Mahou Shoujo Madoka Magica


Yıl: 2011
Bölüm Sayısı: 12
Bölüm Süresi: 24 Dakika
Yayın Şekli: TV
Diğer İsimleri: Puella Magi Madoka Magica, Madoka Magica
Tür: Bilim Kurgu, Büyü, Fantezi, Korku, Macera, Okul, Psikolojik, Trajedi
Yönetmen: Shinbou Akiyuki, Miyamoto Yukihiro
Firma/Stüdyo: Shaft

 Madoka Kaname adlı 14 yaşındaki genç kız, iyi bir aileye, sağlıklı bir bünyeye, iyi arkadaşlara, yani kısacası mutlu ve huzurlu bir hayata sahiptir. Bir gün tuhaf bir rüya görür ve ardından arkadaşı Sayaka Miki ile birlikte bir gün Kyube adlı bir yaratıkla karşılaşırlar.
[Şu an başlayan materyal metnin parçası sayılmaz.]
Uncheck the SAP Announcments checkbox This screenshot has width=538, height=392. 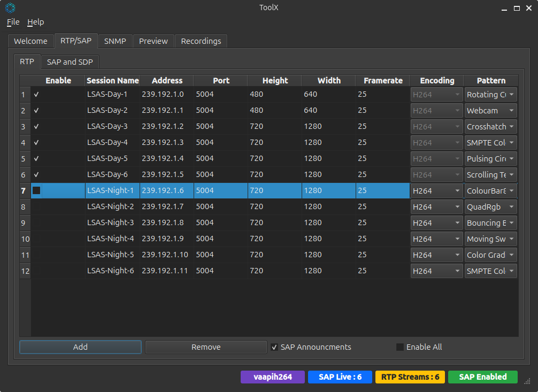pos(275,347)
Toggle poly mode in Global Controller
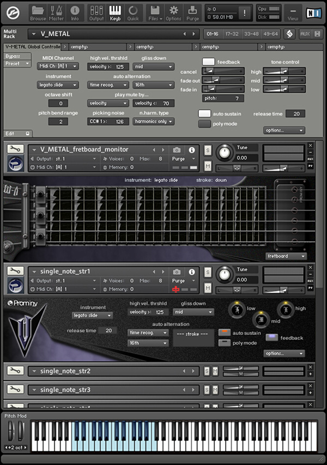Screen dimensions: 327x465 click(204, 124)
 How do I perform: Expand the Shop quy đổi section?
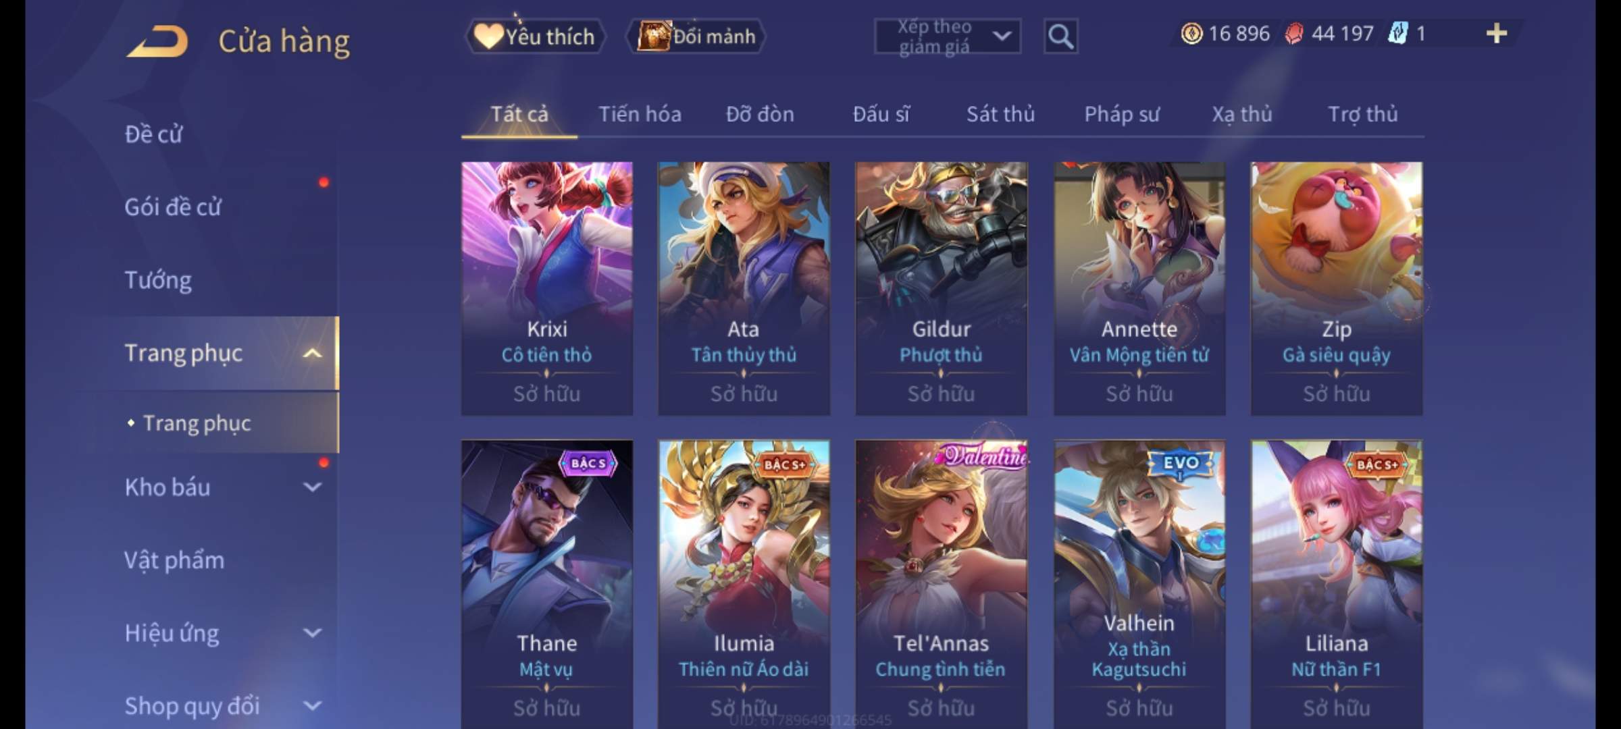pos(312,706)
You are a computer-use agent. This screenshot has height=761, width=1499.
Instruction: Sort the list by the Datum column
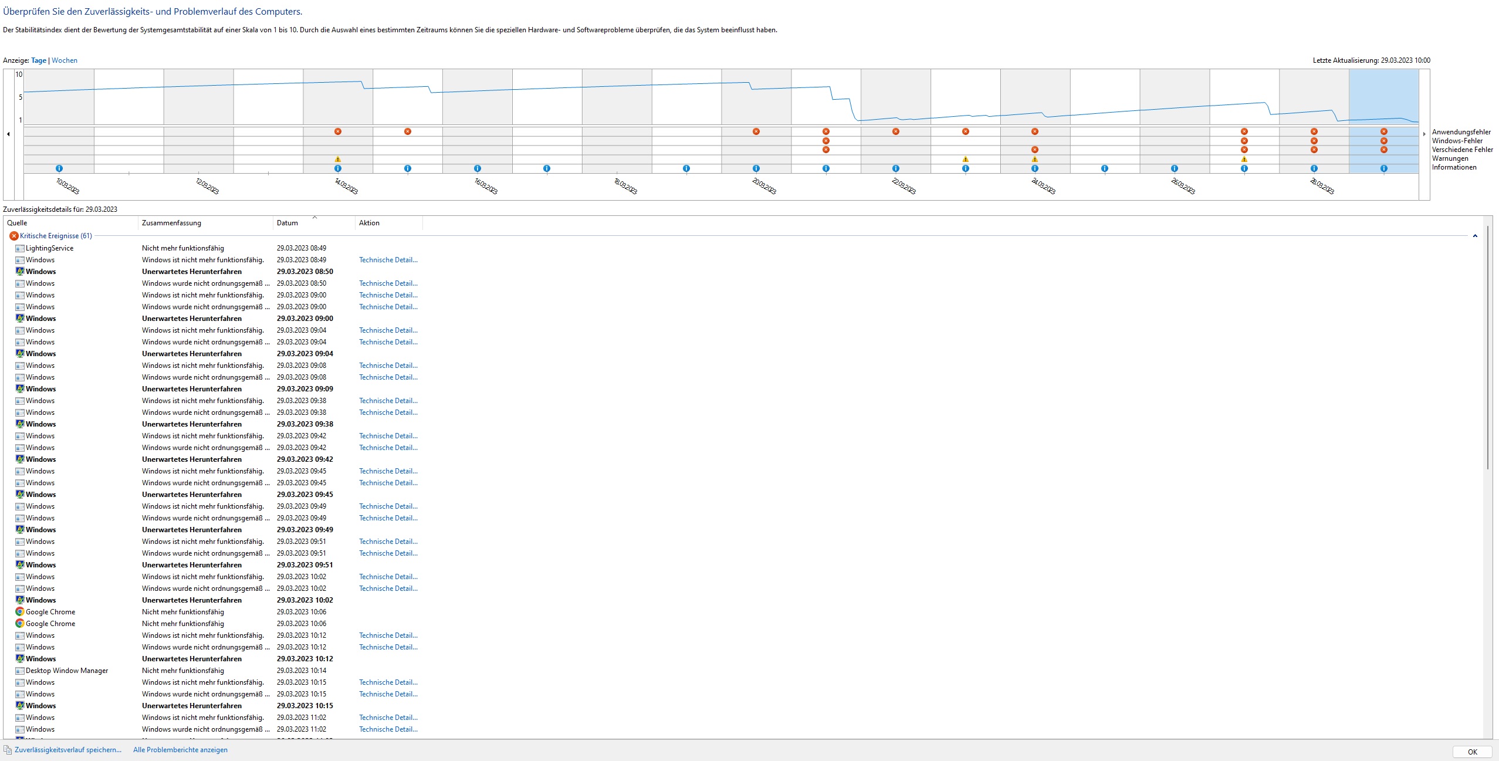point(287,223)
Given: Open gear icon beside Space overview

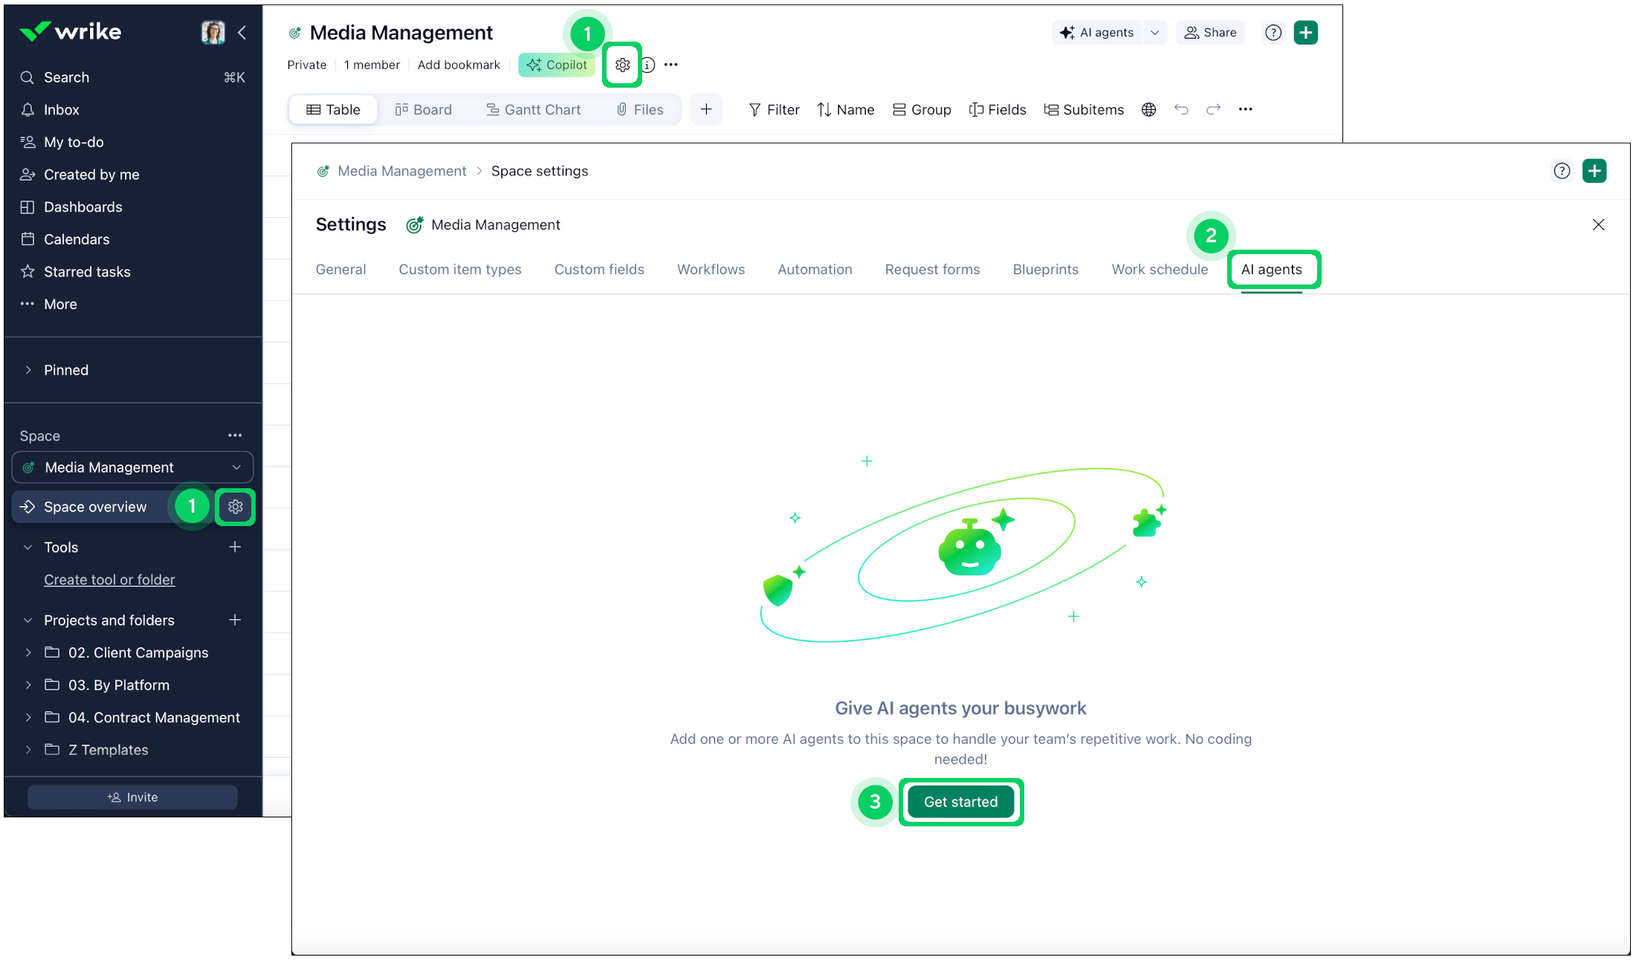Looking at the screenshot, I should click(x=235, y=507).
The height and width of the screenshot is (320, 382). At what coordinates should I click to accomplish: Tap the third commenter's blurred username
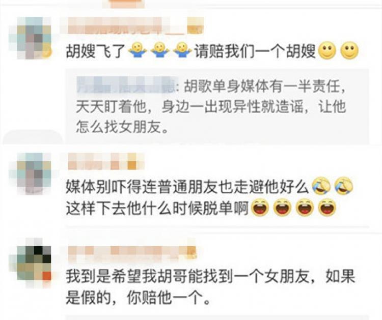[132, 253]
Kyube onlara ilginç bir teklifte bulunur: Bir dilek karşılığında Büyülü Kız olup cadılarla savaşarak hayatlarını riske atacaklardır. Her ikisi de bir dilek hakkını ne için isteyeceklerini düşünürken Kyube ile önceden anlaşma yapan Mami Tomoe adlı kız da onları anlaşmaya teşvik etmeye çalışır. Öte yandan Madoka'nın sınıfına transfer olmuş olan Homura Akemi adlı kız da Kyube ile çok önceden anlaşma yapmıştır ve bilinmeyen bir nedenle Madoka'nın da bu anlaşmayı asla yapmaması için onu engellemeye çalışır.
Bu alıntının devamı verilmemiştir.